On Montag, 5. Januar 2015 23:53:02 CEST, Boudewijn Rempt wrote:
I'm just trying to make clear that reviewboard is a crappy tool
inciting people to write crappy reviews that drive people away.
And I was trying to make clear that those "crappy reviews" are just the house
cleaning stuff that should ideally go along w/ the functional reviews.
That you believe it's the only kind of review you get implies that you would
simply not have gotten any other review otherwise. Not ideal, but rather
unrelated.
Apart from any other nonsense about cultural differences (the
standard cop-out from Dutchmen and Germans -- I ain't rude, I'm
just honest, it's cultural!)
Sorry, I was just trying to understand what could get anyone scared about a very simple
and direct "please fix this, this and that" list - it would have to be fixed
anyway at some point.
I'm sorry if you or anyone feels offended by the way it's presented, but to
change that, one would first need to have a remote idea, what's so driving away
about it. And sorry again, but I really cannot even imagine - wheter you may
call that rude or dumb.
Ian and the DrKonqui bug:
---------------------------
I think that people should read Ian's mail, with attention:
I have read Ian's mail and I do recall his review requests on DrKonqi.
I agree that the process was anything but fluid - though ultimately successful.
Apparently nobody actually felt in charge of DrKonqi then (and now, since Ian
will apparently be sadly lost, again), so other developers, unfamiliar w/
DrKonqi commented on the patches - the first two of them actually focussing on
OSX specific (or rather triggered) issues.
The last one addressed DrKonqi being broken due to bugzilla changes.
It was presented first on 30/9/2014, saw an immediate coding style and function
design review, resolved 3/10/2014.
Followed up by a minor nitpick to not use fprintf, but kdebug and a call for
someone w/ experience on the codebase to review on 5/10/2014
On 6/10/2014 Ian worried that he's perhaps "the person most familiar with the
codebase of Dr Konqi, having worked on it for a few months now" and sugested to push
the patch within the next 24h.
This raised immediate concerns from the release team about the size of the patch,
discouraging to submit it to 4.14 what caused a hyperactive 7/10/2014 with the discussion
leading to the consensus that a vastly simplified version of the patch would still be the
best option for 4.14 (and suggestions on how to simplify things) with the result being
finally presented 9/10/2014 and submitted and submitted "in time" 23h later.
I would fully agree that 7/10/2014 should have been 30/9/2014, but the most
important thing is:
IT TOOK A VETO FROM THE RELEASE TEAM
and thus
THE THREAT OF A BROKEN DR KONQI FOR KDE SC4
to cause major interest in the patch, what is, given the DrKonqi bug was
reported long before, a clear sign that nobody actually had a special interest.
In the end, blind ppl. were supposed to guide the one-eyed.
AND NO TOOL ON EARTH WILL EVER FIX SUCH A SITUATION.
Tools are as good or bad as the ppl. that use them.
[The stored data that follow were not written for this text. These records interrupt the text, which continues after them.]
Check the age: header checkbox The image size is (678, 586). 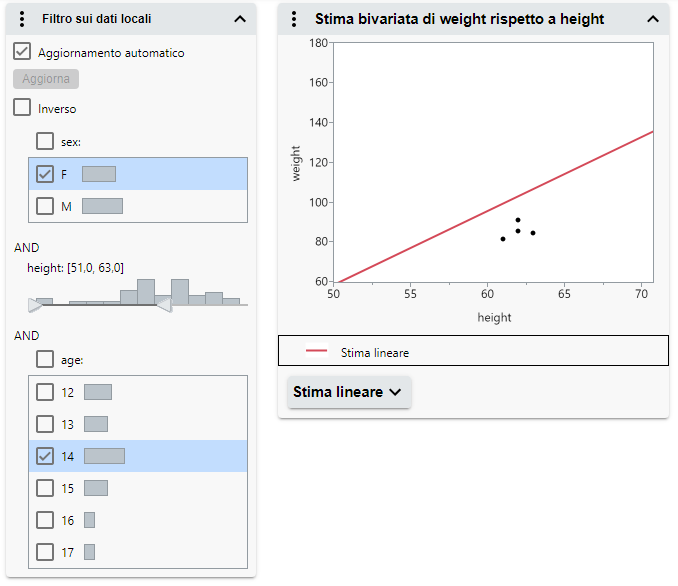coord(45,358)
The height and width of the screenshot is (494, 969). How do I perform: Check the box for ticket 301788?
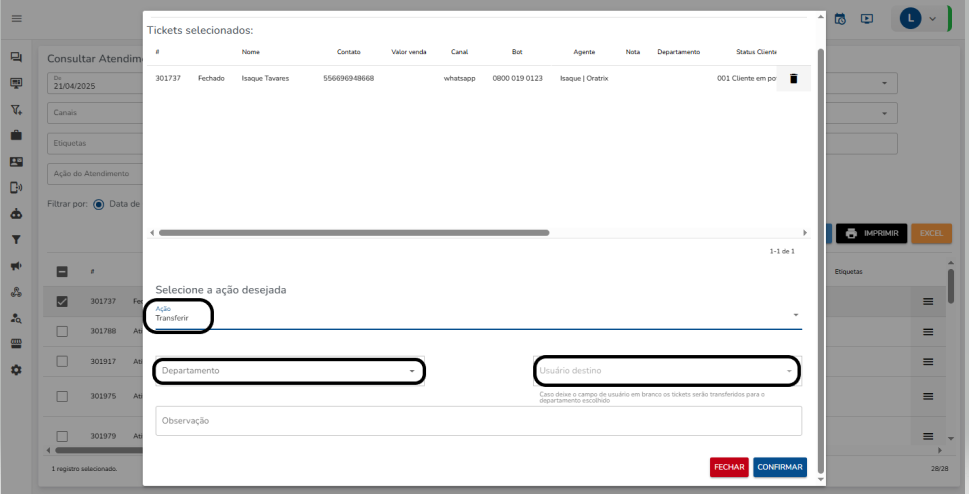pos(62,331)
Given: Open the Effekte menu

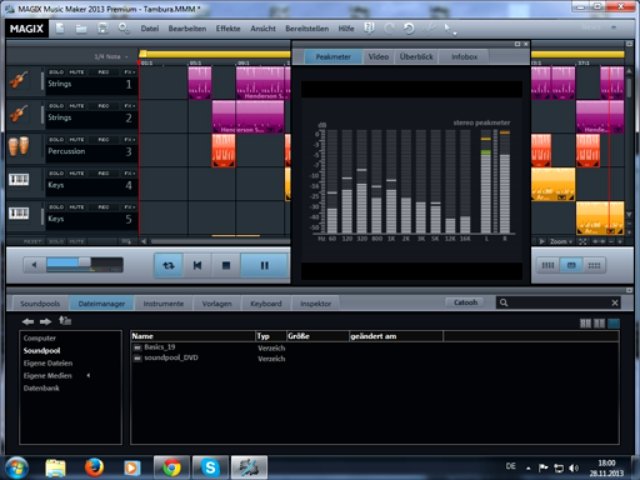Looking at the screenshot, I should coord(228,28).
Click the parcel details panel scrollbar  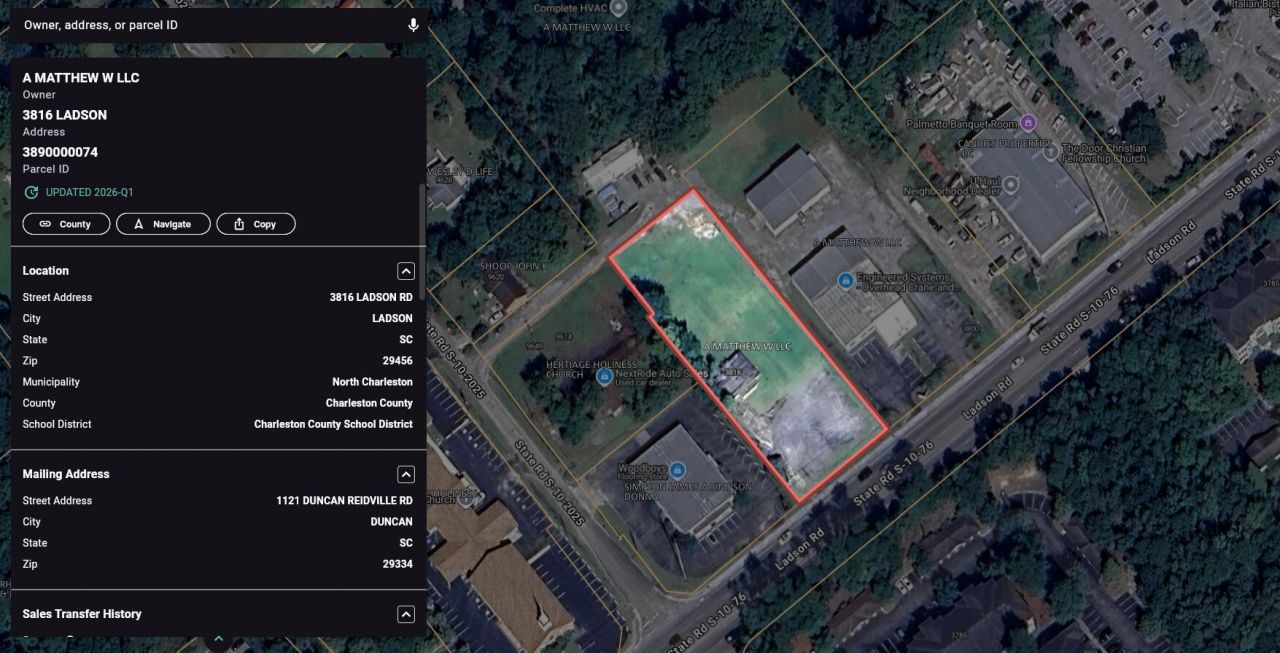point(421,240)
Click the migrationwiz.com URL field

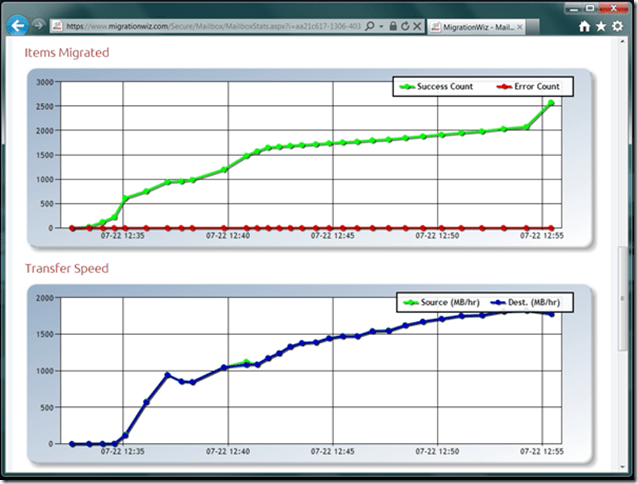[x=200, y=27]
The problem is *not* that
RB encourages nitpicks, but the problem is that there's completely unmaintained
code where nobody feels qualified to sign off patches.
Ian is certainly the one person permitted to retire whenever he feels like, but
/actually/, now that the worst time is passed, he would be the one to fix
*this* problem for DrKonqi, ie. become the person to sign off patches.